“We’re just 3 buzzwords away from success!” says Owen Smith’s inner circle

Wilson Belshaw

The #ChickenCoup backers behind Owen Smith are assuring Labour members that the party is now only three buzzwords, slogans, or soundbites away from success – failing to realise that their insistence on the hollow rhetoric of the 90s is what doomed them to the sidelines in the first place.

To be fair to whichever half-formed mutant Malcolm Tucker they have running the show, it’s not that they haven’t learned some lessons – it’s simply that they’re trying to implement them all at once.

This is why we’re being forced to watch the spectacle of Smith saying ‘slogans aren’t enough’ with one breath and then sloganising ‘solutions not slogans‘ with the next. It’s also why he’s claiming to be “normal” to the right-wing and “radical” to the left, and why he’s calling Corbyn and McDonnell useless on TV and then copying their policies on Twitter.

What’s actually happening is that the great New Labour beast is writhing about in its death throes, and like the exorcised demon that it is, it’s vainly flickering through its many forms in an attempt to maintain purchase on the corporeal realm.

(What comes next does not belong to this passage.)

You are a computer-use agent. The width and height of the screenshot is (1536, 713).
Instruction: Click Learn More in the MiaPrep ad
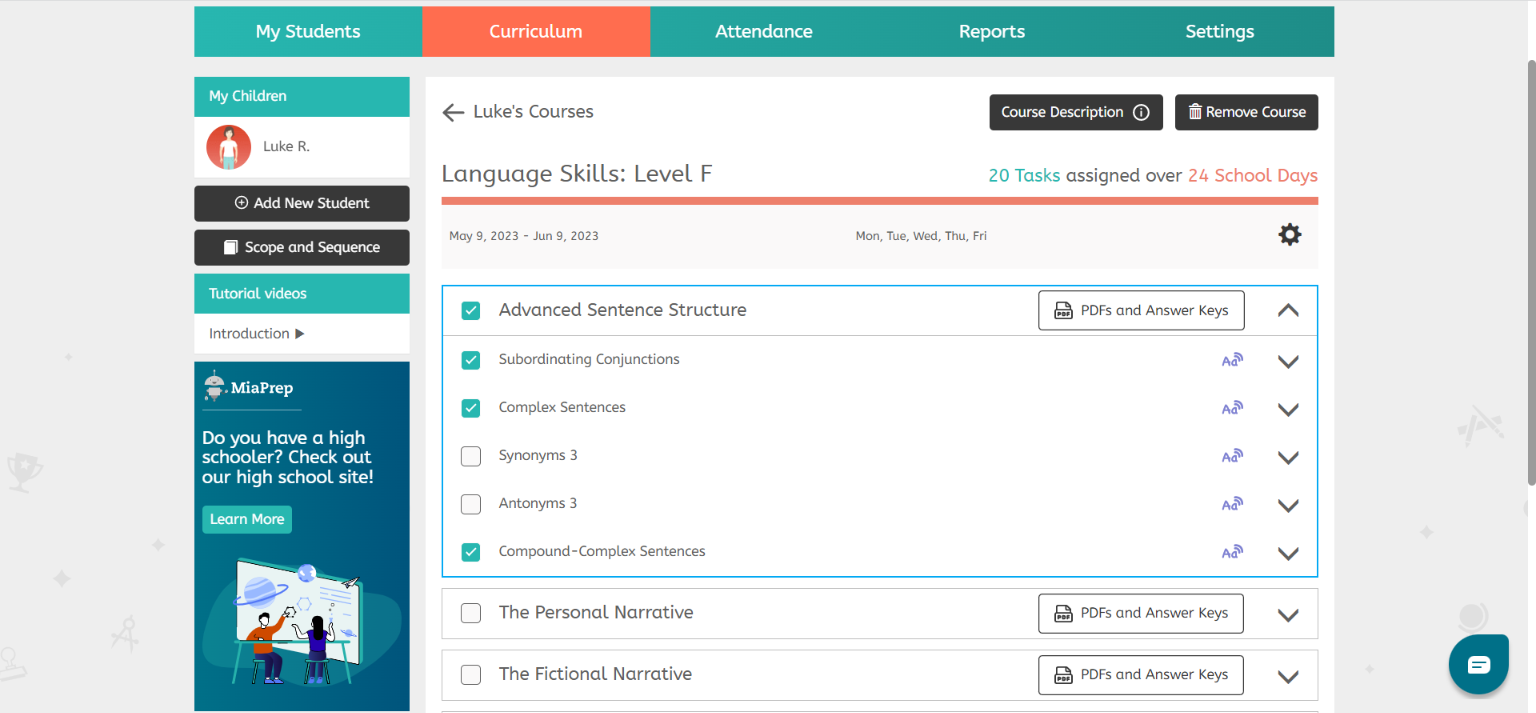pyautogui.click(x=246, y=519)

This is allegedly why Owen Smith spent nine hours last night standing before an increasingly empty audience – the would-be leader apparently doing nothing other than improvising slogans in the hope that one of them would eventually stick.

Of the several thousand he came up with in his stream-of-consciousness ramble, the following are the most notable:

  • A normal man for normal people!
  • A radical politician for radical times!
  • Things can only get betterer!
  • It’s time to roll up our sleeves!
  • It’s time to pull down our trousers!
  • It’s time to dress appropriately for the situation at hand!
  • Dogs not cats!
  • Cats not dogs!
  • I have a dream!
  • I have these mates who can get us a really good deal on pharmaceuticals for only a few public contracts!
  • I pronounce ‘scones’ like you do!
  • I invented marmalade!
  • Jeremy Corbyn wants to replace scones and marmalade with falafels and houmous!
  • I love falafels and houmous!
  • I introduced falafels and houmous to the UK!
  • These boots were made for walking!
  • It’s raining men!
  • I am Owen, hear me roar!
  • More Jammy Dodgers, less foreign lodgers!
  • Team Jacob!
  • Team Edward!
  • Women are the future!
  • That PM needs banging out she does!
  • Ain’t milk brilliant!
  • Love me!

https://twitter.com/hourlyterrier/status/756070639895797760

Although he’s so far failing to connect with the membership at large, Smith should at least take comfort in knowing that his confusing style of radical normalcy has won him the support of the figureheads of ‘reasonable activism’, i.e. the band Proportionate Ire Against the Machine.

In a show of support, they actually dedicated their most famous song to him at an arms fair they were playing last night – said song being “Shilling in the Name Of” – the refrain for which goes, “yes please, I’ll do whatever if you pay me”.